« Auteure d’un rapport d’information portant observations sur le projet de loi visant à 1) sécuriser et réguler l’espace numérique (SREN), mes propositions pour assurer la bonne application de deux textes européens qui visent à rendre illégal sur le net ce qui l’est hors ligne, et à contester les positions dominantes des géants du net, et 2 améliorer le projet gouvernemental » par Marietta KARAMANLI

Le 19 septembre 2023 j’ai présenté un rapport d’information portant observations sur le projet de loi visant à sécuriser et réguler l’espace numérique (SREN), et ce, au nom de et devant la commission des affaires européennes.

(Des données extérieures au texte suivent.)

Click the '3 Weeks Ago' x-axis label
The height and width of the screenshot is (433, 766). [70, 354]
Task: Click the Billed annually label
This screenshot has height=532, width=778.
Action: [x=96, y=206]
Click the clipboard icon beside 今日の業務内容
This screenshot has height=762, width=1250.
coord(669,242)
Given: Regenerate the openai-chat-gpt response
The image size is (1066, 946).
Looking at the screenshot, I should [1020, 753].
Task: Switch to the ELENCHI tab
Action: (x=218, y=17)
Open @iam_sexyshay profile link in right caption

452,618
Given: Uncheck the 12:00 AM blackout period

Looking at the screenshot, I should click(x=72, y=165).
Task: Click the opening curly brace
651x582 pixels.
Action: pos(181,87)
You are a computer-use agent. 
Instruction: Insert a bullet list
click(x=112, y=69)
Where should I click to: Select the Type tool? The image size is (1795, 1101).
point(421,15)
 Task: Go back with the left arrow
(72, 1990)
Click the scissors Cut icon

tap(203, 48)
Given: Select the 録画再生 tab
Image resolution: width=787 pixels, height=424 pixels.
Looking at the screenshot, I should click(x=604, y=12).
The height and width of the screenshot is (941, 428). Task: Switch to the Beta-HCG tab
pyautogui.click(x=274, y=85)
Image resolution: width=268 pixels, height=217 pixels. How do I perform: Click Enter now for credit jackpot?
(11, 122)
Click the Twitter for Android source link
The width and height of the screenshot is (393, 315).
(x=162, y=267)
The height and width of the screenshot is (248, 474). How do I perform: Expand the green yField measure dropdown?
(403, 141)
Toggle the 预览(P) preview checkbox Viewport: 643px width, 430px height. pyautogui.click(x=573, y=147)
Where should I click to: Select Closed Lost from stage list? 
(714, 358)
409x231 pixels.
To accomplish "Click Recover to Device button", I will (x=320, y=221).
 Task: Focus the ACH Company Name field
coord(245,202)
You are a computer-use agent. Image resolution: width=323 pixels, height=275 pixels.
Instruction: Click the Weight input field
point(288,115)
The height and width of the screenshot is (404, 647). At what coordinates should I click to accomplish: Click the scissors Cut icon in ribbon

Ce rapport pour observations m’a permis en premier lieu, de revenir sur deux textes européens majeurs, la législation sur les services numériques – le DSA – et la législation sur les marchés numériques – le DMA. La France a joué un rôle important dans leur adoption, puis ils ont fait l’objet d’un accord entre les colégislateurs sous présidence française du Conseil. Le projet de loi qui nous est présenté comporte les mesures nécessaires d’adaptation du droit français au nouveau droit de l’Union – mais pas uniquement.

En premier lieu, la DSA poursuit un objectif d’apparence simple, mais ô combien complexe en pratique : rendre illégal en ligne ce qui est illégal hors ligne. Le texte oblige les fournisseurs à prendre des mesures supplémentaires pour lutter contre les contenus illicites et préjudiciables, qu’il s’agisse de la haine en ligne, de la pédopornographie ou de la désinformation.

En second lieu, le DMA vise à renforcer la contestabilité des positions dominantes acquises par les géants du numérique. Plusieurs travaux menés par notre commission lors de la précédente législature ont révélé que le droit de la concurrence traditionnel n’était pas en mesure de prévenir et de sanctionner le fonctionnement oligopolistique de ces marchés. Le texte crée le statut de « contrôleur d’accès », c’est-à-dire une entreprise de taille importante fournissant un service numérique essentiel. Le DMA est un instrument clé pour rééquilibrer les relations entre les plateformes structurantes, leurs concurrents et leurs utilisateurs.

S’agissant des dispositions du projet de loi SREN, je partage les objectifs du texte, qui sont légitimes et doivent permettre à la France de se conformer à ses engagements européens.

J’ai appelé l’attention sur trois points

Tout d’abord, la volonté du Gouvernement de « pré-transposer » les textes européens en cours de discussion afin d’aiguillonner les négociations me semble interrogeable et contestable. Il est important que la France fasse valoir ses intérêts, c’est tout l’objet des échanges au Conseil. En revanche, la pratique de la pré-transposition créée un risque d’incompatibilité « native » ou prématurée.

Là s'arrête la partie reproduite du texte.